● WORK ITEM: Within the entries below, the lines from the one with "This screenshot has height=1425, width=2576." through the one with "Open the Lead" are to be set down exactly, both ends kept.

○ ○ ○

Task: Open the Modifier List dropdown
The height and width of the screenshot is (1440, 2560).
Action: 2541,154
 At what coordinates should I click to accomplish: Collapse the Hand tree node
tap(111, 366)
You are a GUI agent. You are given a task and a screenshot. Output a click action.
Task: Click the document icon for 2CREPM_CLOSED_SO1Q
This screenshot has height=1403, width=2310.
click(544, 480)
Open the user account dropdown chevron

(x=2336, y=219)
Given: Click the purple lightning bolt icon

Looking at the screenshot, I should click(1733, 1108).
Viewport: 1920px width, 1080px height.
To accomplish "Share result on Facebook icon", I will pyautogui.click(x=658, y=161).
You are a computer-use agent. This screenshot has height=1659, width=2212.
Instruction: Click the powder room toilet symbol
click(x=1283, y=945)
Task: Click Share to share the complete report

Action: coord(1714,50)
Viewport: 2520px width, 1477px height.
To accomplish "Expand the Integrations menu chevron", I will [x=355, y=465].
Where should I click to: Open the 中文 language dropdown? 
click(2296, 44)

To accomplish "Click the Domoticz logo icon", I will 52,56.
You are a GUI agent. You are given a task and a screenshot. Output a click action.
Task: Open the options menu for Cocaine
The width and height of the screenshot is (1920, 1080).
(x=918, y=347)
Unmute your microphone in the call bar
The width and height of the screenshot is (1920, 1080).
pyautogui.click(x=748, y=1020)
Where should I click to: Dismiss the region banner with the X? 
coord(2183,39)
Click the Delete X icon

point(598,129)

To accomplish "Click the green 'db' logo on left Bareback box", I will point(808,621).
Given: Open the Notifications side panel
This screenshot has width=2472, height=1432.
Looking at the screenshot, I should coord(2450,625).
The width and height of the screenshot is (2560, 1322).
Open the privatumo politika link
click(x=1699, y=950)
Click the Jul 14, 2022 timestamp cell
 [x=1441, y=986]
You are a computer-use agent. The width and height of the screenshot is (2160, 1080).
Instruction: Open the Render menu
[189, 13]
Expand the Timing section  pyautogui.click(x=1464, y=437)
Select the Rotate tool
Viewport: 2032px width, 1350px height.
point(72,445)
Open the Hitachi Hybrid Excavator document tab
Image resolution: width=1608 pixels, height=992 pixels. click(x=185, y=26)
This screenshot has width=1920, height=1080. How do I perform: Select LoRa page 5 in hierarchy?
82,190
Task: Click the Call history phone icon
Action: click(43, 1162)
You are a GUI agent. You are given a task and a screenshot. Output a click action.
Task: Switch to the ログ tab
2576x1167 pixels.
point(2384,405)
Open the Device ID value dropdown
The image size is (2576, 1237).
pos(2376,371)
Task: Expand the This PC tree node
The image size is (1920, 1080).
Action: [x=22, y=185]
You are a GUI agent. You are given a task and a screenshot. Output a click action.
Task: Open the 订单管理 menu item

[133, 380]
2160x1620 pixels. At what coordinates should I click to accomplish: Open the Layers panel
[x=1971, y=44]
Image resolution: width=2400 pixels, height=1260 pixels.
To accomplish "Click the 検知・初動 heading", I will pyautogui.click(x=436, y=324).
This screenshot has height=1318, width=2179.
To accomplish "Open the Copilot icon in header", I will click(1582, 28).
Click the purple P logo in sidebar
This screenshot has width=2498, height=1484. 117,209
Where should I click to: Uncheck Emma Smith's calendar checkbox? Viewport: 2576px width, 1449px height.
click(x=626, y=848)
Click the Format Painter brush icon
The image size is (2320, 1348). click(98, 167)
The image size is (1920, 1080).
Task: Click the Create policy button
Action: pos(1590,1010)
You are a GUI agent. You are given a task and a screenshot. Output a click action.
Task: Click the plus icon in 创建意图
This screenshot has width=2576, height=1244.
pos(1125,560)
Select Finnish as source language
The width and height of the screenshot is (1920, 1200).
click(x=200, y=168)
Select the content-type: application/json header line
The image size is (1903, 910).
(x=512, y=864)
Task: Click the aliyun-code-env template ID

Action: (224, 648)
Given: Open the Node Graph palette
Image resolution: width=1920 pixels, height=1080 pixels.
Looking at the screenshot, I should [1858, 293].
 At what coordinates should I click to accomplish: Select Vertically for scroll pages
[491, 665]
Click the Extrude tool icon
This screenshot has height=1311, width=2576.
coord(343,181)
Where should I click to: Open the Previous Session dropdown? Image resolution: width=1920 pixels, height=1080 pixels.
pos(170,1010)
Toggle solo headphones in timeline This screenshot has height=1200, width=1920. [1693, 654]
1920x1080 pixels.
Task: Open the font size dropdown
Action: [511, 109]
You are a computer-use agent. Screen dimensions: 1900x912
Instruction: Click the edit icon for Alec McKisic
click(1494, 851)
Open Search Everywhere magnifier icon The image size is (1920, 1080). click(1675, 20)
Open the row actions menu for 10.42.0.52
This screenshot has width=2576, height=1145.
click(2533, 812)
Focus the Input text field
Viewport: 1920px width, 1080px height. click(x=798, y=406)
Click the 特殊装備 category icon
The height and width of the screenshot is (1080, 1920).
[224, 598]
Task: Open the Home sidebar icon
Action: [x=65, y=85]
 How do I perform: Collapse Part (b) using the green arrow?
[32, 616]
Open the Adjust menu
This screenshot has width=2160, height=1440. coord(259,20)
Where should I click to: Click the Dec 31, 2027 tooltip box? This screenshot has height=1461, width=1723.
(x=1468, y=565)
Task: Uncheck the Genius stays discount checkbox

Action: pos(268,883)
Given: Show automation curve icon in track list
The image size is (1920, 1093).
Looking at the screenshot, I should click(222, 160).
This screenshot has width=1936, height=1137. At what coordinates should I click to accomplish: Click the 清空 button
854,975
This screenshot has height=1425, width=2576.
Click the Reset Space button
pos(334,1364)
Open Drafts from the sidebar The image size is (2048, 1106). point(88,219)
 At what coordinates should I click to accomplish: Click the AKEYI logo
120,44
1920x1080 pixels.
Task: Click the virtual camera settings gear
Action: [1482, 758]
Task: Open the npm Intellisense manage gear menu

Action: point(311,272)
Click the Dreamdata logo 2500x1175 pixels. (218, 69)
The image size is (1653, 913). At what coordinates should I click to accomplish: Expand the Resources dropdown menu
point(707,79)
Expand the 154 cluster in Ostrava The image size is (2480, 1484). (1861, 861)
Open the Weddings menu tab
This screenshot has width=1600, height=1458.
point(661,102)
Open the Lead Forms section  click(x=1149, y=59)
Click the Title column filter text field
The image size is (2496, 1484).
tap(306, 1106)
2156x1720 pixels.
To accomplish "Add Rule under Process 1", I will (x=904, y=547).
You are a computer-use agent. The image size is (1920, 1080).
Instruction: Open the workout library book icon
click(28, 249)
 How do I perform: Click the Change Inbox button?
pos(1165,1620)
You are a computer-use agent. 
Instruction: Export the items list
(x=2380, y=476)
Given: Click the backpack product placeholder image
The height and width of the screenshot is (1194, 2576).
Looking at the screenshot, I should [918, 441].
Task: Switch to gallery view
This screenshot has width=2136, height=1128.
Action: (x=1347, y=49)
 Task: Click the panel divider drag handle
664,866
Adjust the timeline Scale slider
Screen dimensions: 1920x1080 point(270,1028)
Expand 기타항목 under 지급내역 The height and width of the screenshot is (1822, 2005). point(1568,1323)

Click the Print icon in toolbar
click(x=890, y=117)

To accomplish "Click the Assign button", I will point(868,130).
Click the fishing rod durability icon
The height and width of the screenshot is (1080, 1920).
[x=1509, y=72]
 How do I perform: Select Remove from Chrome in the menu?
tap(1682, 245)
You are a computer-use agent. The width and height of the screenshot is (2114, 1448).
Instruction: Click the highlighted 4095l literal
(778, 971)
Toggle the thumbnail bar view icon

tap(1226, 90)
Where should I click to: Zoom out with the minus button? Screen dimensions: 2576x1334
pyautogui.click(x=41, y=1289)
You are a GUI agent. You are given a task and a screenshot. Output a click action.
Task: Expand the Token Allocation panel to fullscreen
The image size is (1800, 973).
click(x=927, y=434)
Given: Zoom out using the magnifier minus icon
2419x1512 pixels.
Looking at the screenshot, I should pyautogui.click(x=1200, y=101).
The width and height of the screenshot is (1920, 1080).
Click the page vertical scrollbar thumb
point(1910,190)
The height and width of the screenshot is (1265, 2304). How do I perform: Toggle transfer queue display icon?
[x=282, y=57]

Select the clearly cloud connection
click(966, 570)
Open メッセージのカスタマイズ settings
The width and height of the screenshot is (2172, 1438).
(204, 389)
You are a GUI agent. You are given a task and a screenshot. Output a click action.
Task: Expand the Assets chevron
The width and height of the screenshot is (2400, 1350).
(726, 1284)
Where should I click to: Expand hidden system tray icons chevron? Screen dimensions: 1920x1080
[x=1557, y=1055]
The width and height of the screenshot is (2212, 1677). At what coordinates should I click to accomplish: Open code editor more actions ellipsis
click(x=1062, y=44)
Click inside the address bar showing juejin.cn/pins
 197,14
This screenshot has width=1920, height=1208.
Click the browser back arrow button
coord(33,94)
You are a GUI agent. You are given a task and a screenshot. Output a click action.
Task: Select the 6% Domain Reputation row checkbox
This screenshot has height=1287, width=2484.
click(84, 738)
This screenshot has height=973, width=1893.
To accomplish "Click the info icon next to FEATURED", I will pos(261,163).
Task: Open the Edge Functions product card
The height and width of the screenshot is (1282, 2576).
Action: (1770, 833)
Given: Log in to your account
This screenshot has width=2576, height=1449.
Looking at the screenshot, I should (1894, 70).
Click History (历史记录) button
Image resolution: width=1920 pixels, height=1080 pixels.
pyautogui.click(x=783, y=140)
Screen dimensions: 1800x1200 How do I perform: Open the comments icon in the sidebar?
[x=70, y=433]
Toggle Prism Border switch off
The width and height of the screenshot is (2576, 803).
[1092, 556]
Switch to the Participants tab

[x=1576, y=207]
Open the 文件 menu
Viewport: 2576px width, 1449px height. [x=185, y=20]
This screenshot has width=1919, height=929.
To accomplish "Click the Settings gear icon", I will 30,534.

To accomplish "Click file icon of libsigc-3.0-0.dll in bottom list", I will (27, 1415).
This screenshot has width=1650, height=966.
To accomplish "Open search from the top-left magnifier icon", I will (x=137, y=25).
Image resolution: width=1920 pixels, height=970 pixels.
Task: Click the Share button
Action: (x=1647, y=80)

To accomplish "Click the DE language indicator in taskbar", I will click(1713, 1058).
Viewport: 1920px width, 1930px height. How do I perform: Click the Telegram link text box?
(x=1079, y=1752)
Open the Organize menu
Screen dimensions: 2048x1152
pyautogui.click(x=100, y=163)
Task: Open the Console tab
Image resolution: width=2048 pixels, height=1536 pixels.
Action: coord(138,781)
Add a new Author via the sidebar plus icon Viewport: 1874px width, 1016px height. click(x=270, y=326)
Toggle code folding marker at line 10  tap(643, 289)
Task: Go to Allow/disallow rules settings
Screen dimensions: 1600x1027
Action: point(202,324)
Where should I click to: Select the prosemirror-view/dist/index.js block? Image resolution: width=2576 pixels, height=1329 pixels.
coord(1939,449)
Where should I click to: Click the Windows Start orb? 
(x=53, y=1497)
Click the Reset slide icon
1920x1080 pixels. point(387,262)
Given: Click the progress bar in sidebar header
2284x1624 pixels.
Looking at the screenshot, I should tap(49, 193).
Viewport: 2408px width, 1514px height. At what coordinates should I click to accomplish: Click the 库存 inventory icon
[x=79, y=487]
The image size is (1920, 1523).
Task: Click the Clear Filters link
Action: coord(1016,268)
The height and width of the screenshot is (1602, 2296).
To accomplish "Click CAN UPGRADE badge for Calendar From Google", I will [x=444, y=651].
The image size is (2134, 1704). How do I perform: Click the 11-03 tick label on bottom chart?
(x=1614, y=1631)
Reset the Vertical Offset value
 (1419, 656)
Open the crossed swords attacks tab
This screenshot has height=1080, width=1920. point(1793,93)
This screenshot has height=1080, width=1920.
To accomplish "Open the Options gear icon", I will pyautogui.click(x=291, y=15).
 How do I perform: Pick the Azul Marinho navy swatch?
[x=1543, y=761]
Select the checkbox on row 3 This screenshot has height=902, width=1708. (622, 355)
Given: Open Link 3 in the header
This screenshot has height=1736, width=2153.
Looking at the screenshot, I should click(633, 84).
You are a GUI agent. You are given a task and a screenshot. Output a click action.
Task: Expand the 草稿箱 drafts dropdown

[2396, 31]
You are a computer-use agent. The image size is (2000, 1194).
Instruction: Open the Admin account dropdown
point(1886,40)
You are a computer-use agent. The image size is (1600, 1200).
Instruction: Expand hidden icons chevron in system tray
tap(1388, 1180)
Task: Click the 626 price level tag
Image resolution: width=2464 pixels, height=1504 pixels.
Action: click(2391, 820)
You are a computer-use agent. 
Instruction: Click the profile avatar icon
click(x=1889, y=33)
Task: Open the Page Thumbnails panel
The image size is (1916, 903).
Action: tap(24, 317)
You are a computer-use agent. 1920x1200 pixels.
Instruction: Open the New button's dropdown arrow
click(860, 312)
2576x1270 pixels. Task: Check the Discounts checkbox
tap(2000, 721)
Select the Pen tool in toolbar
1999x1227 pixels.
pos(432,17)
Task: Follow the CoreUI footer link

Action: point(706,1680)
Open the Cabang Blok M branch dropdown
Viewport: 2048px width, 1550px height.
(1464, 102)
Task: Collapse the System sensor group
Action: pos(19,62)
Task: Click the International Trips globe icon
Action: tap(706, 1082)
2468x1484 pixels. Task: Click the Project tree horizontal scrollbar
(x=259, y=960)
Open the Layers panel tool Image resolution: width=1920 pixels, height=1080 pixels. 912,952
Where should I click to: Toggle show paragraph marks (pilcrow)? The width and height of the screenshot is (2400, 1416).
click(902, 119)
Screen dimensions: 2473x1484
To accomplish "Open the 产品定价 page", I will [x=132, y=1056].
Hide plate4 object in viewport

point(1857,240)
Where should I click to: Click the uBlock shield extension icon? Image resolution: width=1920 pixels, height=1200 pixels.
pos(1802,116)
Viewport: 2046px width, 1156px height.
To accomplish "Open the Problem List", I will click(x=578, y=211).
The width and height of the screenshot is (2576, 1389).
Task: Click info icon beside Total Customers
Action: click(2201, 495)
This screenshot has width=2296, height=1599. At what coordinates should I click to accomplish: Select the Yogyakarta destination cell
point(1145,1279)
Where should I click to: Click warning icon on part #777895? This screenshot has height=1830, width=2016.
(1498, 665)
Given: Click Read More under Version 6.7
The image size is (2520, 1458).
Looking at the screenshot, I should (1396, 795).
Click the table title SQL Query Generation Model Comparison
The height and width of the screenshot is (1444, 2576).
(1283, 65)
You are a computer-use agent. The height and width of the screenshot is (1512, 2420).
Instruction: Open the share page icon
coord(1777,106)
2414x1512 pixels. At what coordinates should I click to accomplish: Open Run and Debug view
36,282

○ ○ ○

● EXPECTED ANSWER:
This screenshot has height=1425, width=2576.
Click the Reset Space button
pos(334,1364)
Open Drafts from the sidebar The image size is (2048, 1106). point(88,219)
 At what coordinates should I click to accomplish: Click the AKEYI logo
120,44
1920x1080 pixels.
Task: Click the virtual camera settings gear
Action: [1482, 758]
Task: Open the npm Intellisense manage gear menu

Action: point(311,272)
Click the Dreamdata logo 2500x1175 pixels. (218, 69)
The image size is (1653, 913). At what coordinates should I click to accomplish: Expand the Resources dropdown menu
point(707,79)
Expand the 154 cluster in Ostrava The image size is (2480, 1484). (1861, 861)
Open the Weddings menu tab
This screenshot has width=1600, height=1458.
point(661,102)
Open the Lead Forms section  click(x=1149, y=59)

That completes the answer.